The proposed bKSHHO-KELM model demonstrates strong potential for microseismic and blasting event classification using compact and efficient feature subsets. This makes it well-suited for deployment in underground mines where computational resources are limited, and timely decision-making is crucial. However, to fully validate the generalizability of the model, further testing is needed across multiple mining sites, geological conditions, and varying noise environments. Future studies could also apply this methodology to other geophysical applications, such as earthquake early warning, structural health monitoring, or landslide detection, where reliable event classification is critical.

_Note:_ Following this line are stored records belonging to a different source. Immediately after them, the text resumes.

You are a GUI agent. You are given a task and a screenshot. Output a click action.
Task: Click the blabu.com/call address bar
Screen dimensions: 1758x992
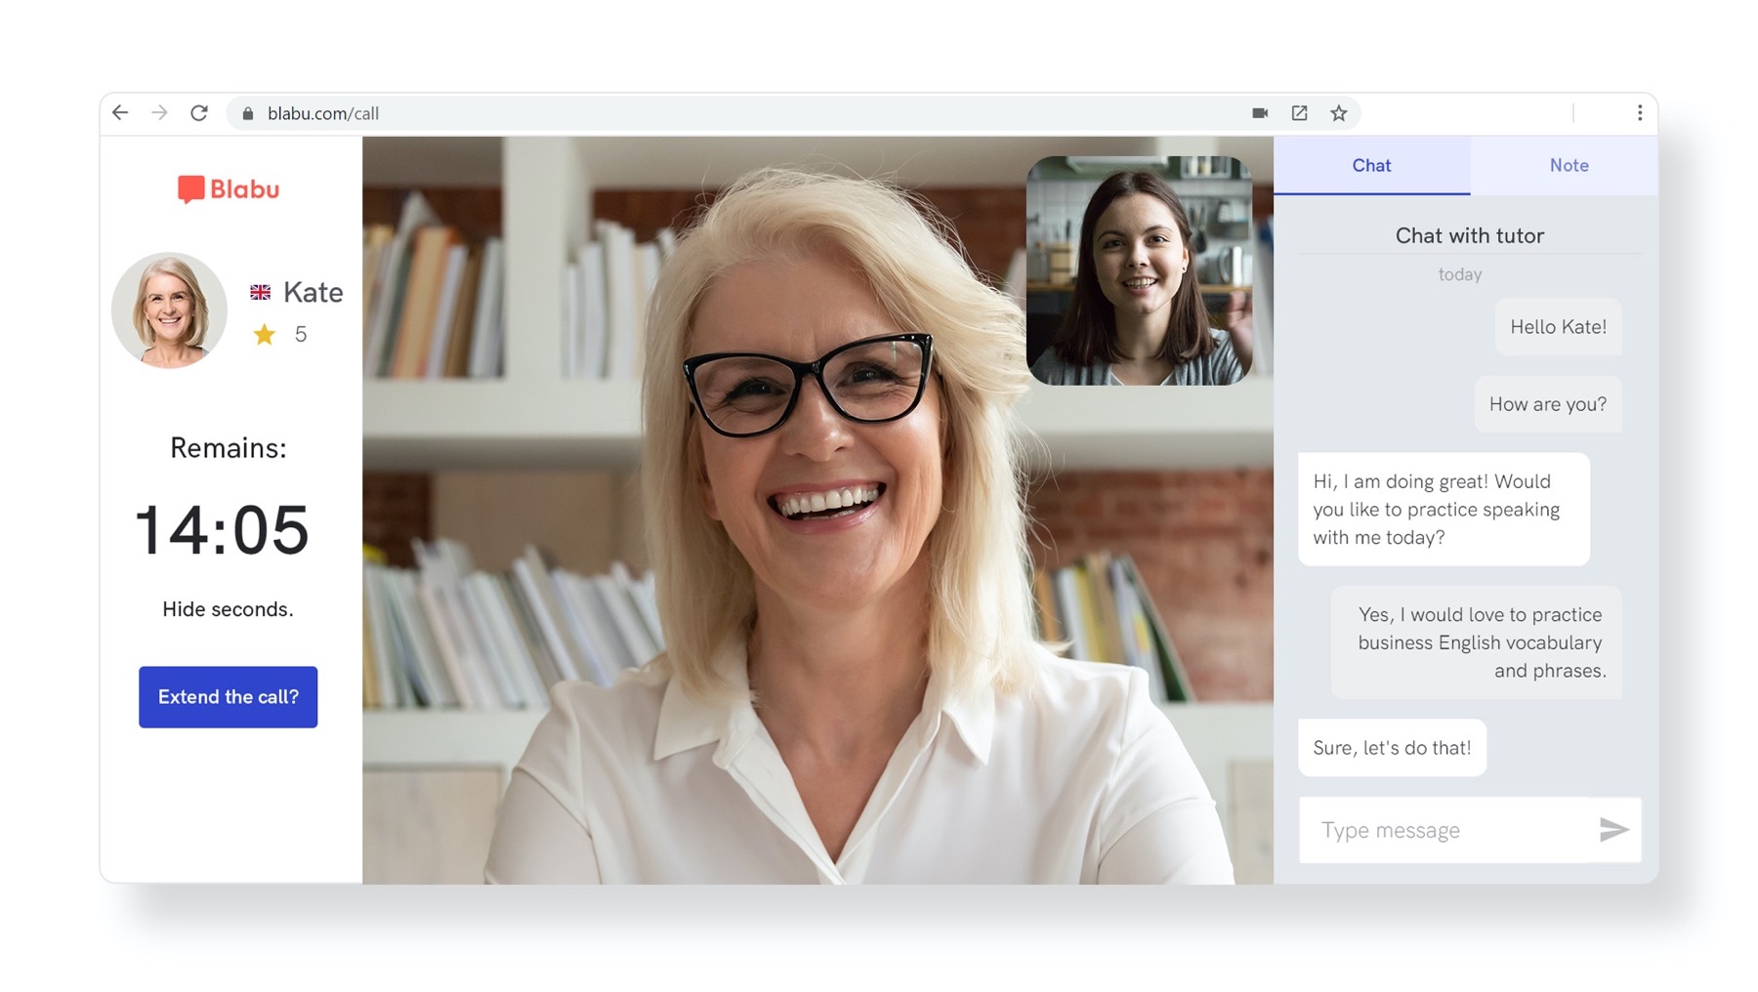tap(684, 113)
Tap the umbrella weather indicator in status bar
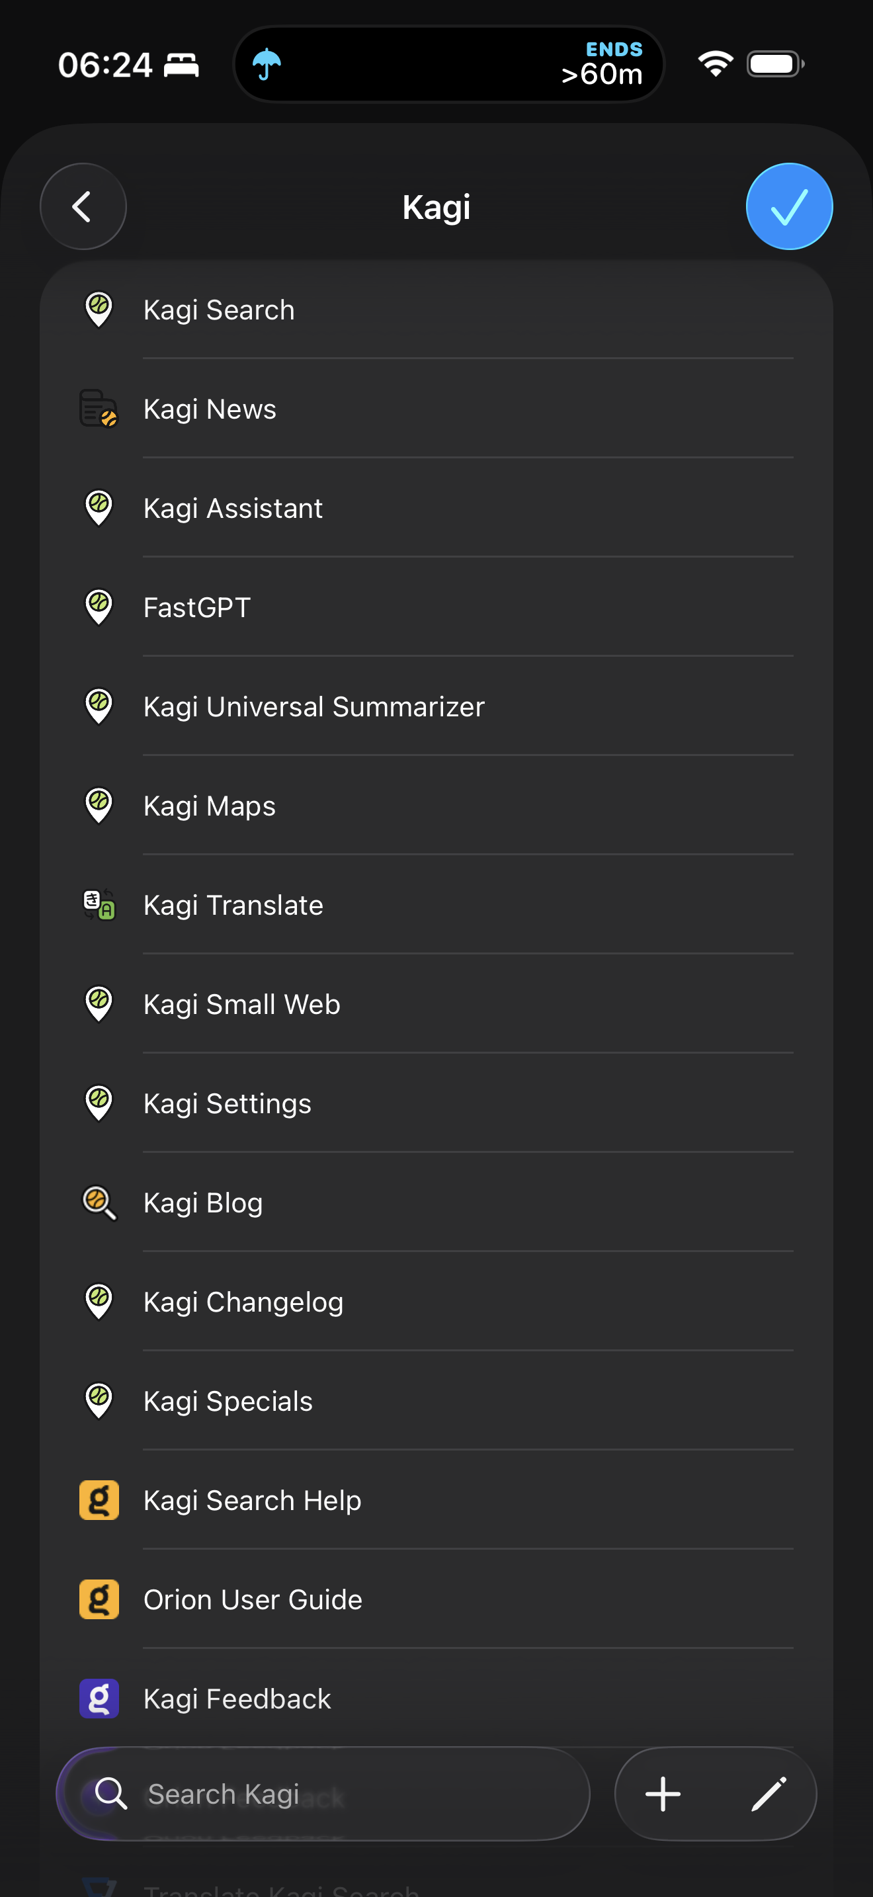Viewport: 873px width, 1897px height. (x=266, y=65)
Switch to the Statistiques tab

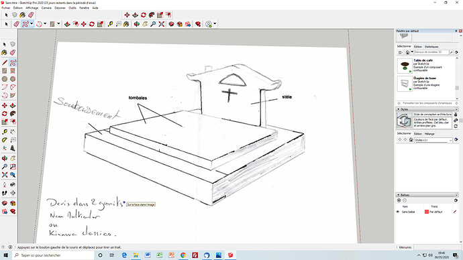(431, 47)
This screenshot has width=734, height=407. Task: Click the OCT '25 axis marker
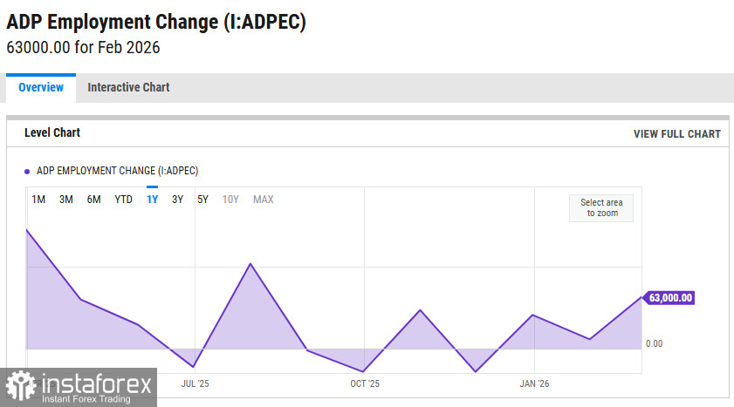tap(365, 383)
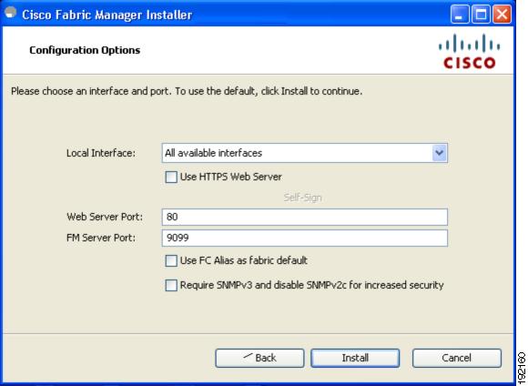Minimize the Fabric Manager Installer window

tap(460, 15)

Additionally, incorporating online learning, adaptive signal separation, and anomaly detection into the current framework could further enhance the system’s robustness and broaden its application scope.

Conclusion and future works

This study introduces a microseismic blasting prediction model that integrates an HHO variant with KELM. Firstly, a kernel search strategy is employed to strengthen the search efficiency of the original HHO, effectively avoiding local optima and enhancing the algorithm’s convergence accuracy. CEC 2022 benchmark function is used to evaluate the performance of KSHHO comparing with 10 SOTA algorithms. The experimental results show that the optimization performance of the proposed KSHHO is better than the comparison algorithm. Subsequently, the bKSHHO-KELM prediction model is proposed. Experimental comparisons are carried out with classical classifiers on microseismic blasting data. The experimental results show that the proposed bKSHHO-KELM performs well, with accuracy, recall, precision, and F1 of 95.625%, 93.964%, 92.632%, and 0.931 respectively.

There are several potential directions for future research regarding our proposed method. First, from the optimization experimental results, it can be found that KSHHO lacks the ability to find the best in unimodal and composition functions. Therefore, in the future, we can consider adopting more effective strategies to improve the optimization ability of the algorithm in these two types of test functions. Secondly, the quality of the optimal solution produced by the algorithm is affected by the randomness of the initial solution generation. To solve this, a novel initialization strategy could be developed in the future to improve the quality of the optimal solutions. Finally, we can apply the proposed model to other optimization application fields to further verify and expand the application scope of the proposed model.